Although the city of Kota Kinabalu and the surrounding region has been growing in popularity with native and foreign tourists for many years, it remains far enough off the beaten track to escape the notice of many travelers planning a trip to Malaysia. Don’t allow yourself to be counted among their number.
Situated on the northwest coast of Borneo, the city faces the South China Sea and is bordered by Tunku Abdul Rahman National Park on one side and Kinabalu National Park and Mount Kinabalu on the others. It is justly popular for the diversity of exotic geography that is easily accessible nearby. Whether it’s altitude you’re after (Mount Kinabalu is the highest point in the Malay Archipelago), lush rainforests or tropical islands, this city is an excellent destination. All of the above are located well within striking distance.
For rafting enthusiasts, the Padas River features class II-III rapids with courses that are suitable for all levels of ability and adventurousness. With runs bearing names like Headhunter, Adrenaline Flow and Merry-Go-Round, the Sungai Padas is easily the most popular rafting destination in the country. Other popular aquatic activities offered in the area include scuba diving, snorkeling and deep sea fishing (licensed dive operators and affordable fishing charters abound).

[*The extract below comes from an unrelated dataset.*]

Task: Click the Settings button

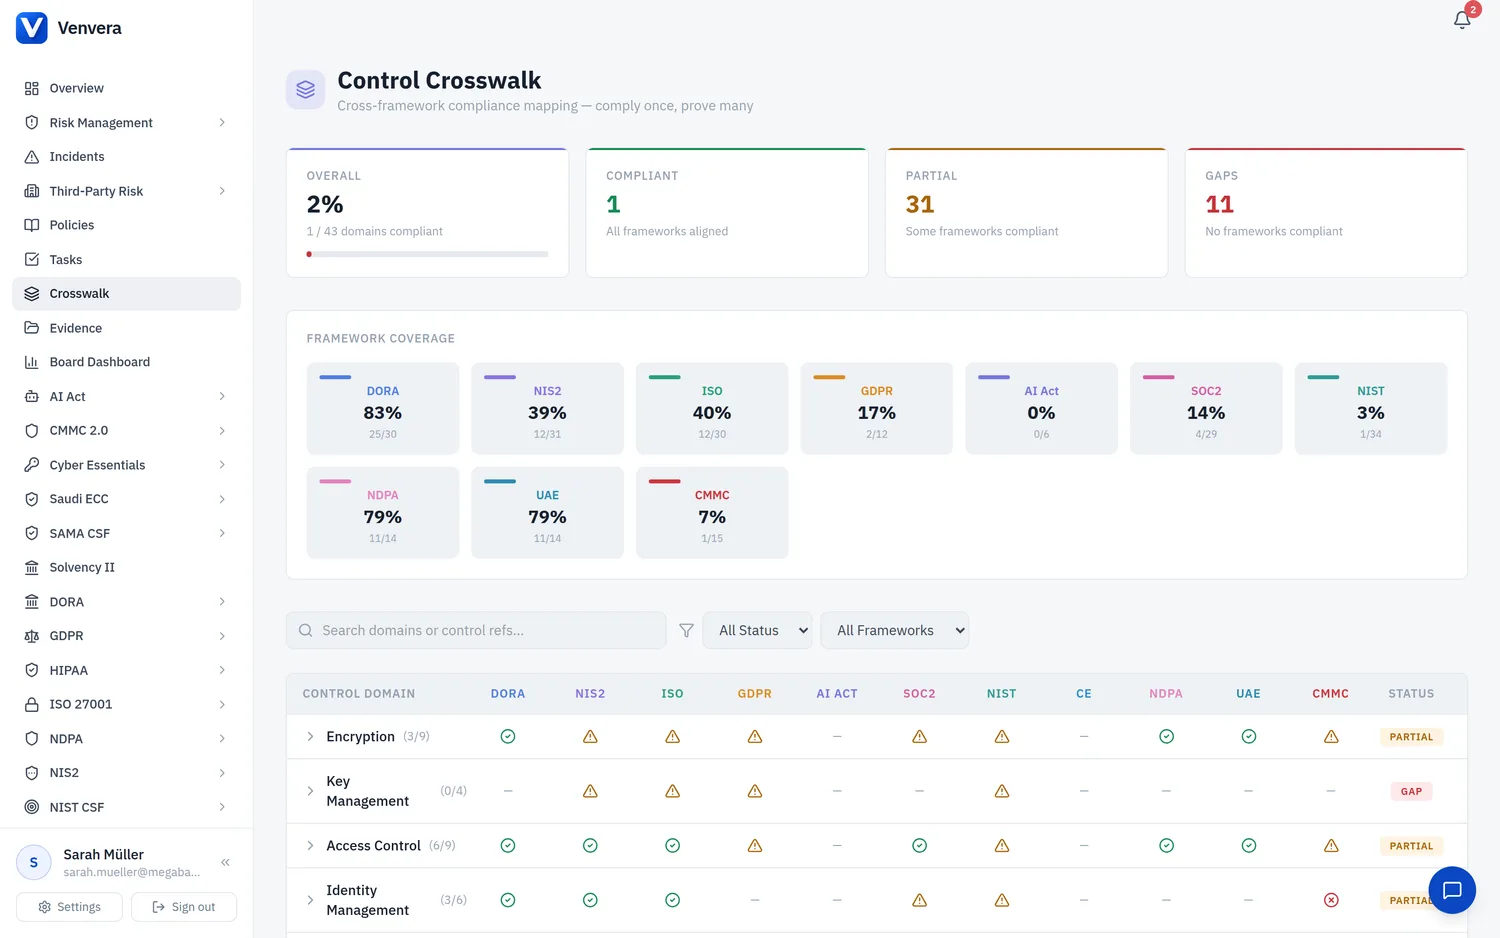Action: click(69, 907)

For a proper view of the city center during a tour of Kota Kinabalu, visitors can take a short hike uphill from the Atkinson Clock Tower (itself worth a visit) to the Signal Hill Observatory. Eco tourists should look into the many nature tours and cultural exhibitions that are available at Lok Kawi Wildlife Park and Monsopiad Cultural Village, both of which are located within an hour of the city.